Social efforts to deal with this transformation: attempts to identify “inferior” races to keep them from taking advantage of their newfound ability to conceal their former social caste, including birth-certificate registration, physical markings, etc. Some countries suggest destroying “greens” as Nazis liquidated unwanted races during WWII (viz., through death camps).

Attempts to bring “harmony” back to the world: scientific experiments to trigger color changes (going from white to green, from green to white, etc.), which ultimately lead to a second rocket being launched into the atmosphere, bringing a second green rain to earth.

Tipping-point saturation: 1930s science suggested that poisons could accumulate in a living organism, seemingly harmlessly for years, only to reach a critical point, or an event horizon, where they ceased to harmless. A man who has worked with lead paint for years suddenly develops wrist drop, etc. In this case, the earth reaches its own saturation point, where the cholorphylogen ceases to be an inert chemical and does what it was designed to do from the start–terraform.

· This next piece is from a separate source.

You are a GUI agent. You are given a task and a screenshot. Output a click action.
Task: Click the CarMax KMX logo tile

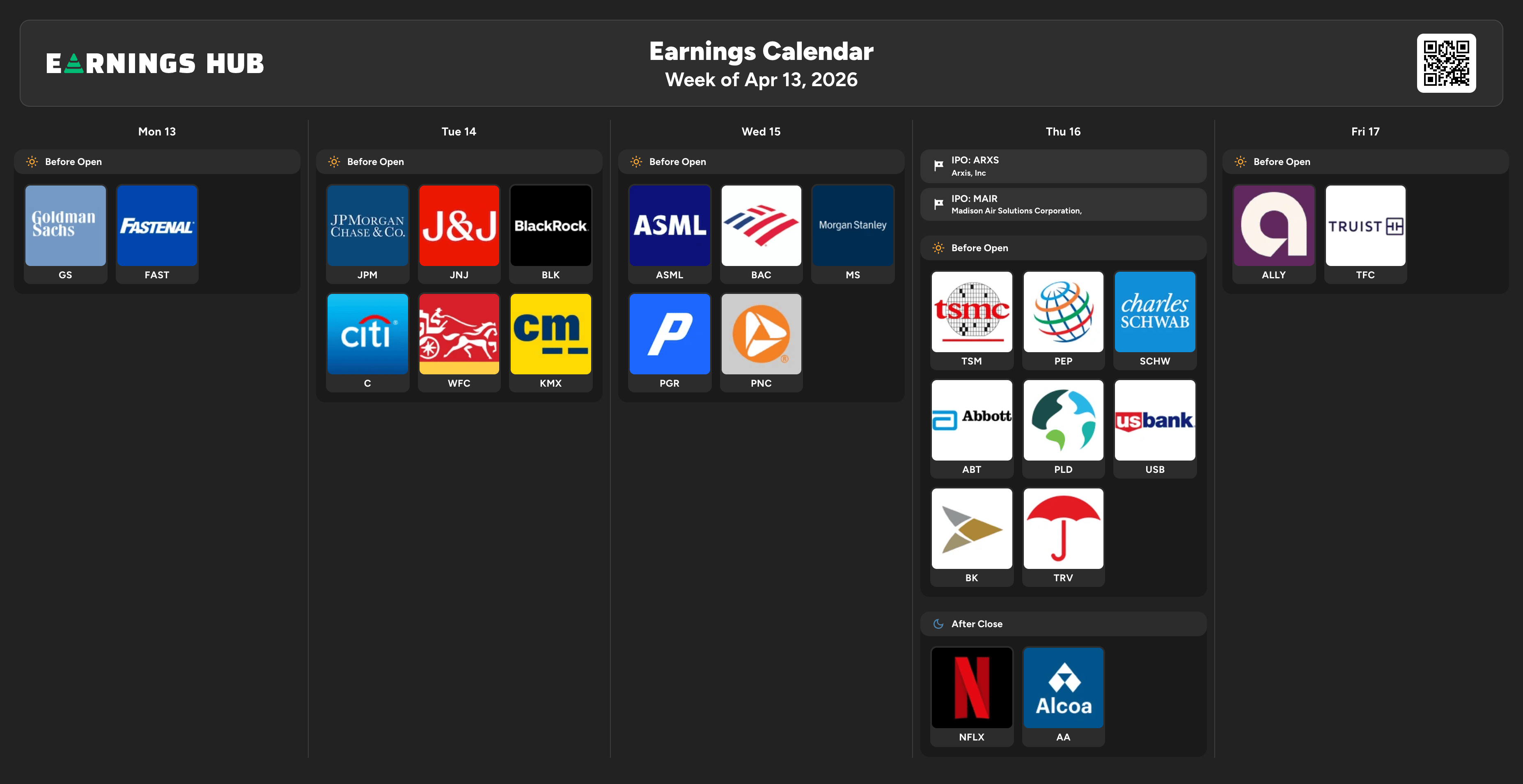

Initial outcome: those who come out for the second green rain (practically the whole world, minus communist countries who contain their citizens in their homes by gunpoint). The color change goes off without a hitch.

Story twist: The genetic plan of earth plants is altered to encourage out-of-control growth. Nothing can contain the plants, short of complete darkness. Containment attempts include firing the plants (fails), capping the plants (eventually fails), and hiding in absolute darkness (ultimately fails). The plants begin to consume oxygen at an alarming rate, while leaving carbon dioxide in the air, making the atmosphere ultimately unbreathable for humans.

Final twist: astronauts on the moon watch as the entire earth turns into one green ball.

“The tape ran on silently until it came to the end of the spool. Pelargus (scientist) was leaning back, his eyes closed, his large, bony hands on his knees. And, with soft tapping, gentle scraping, with undulations and sinuous obeisances, the green tomb-builders and enshriners came to erect his mausoleum and make him part of their greenness.”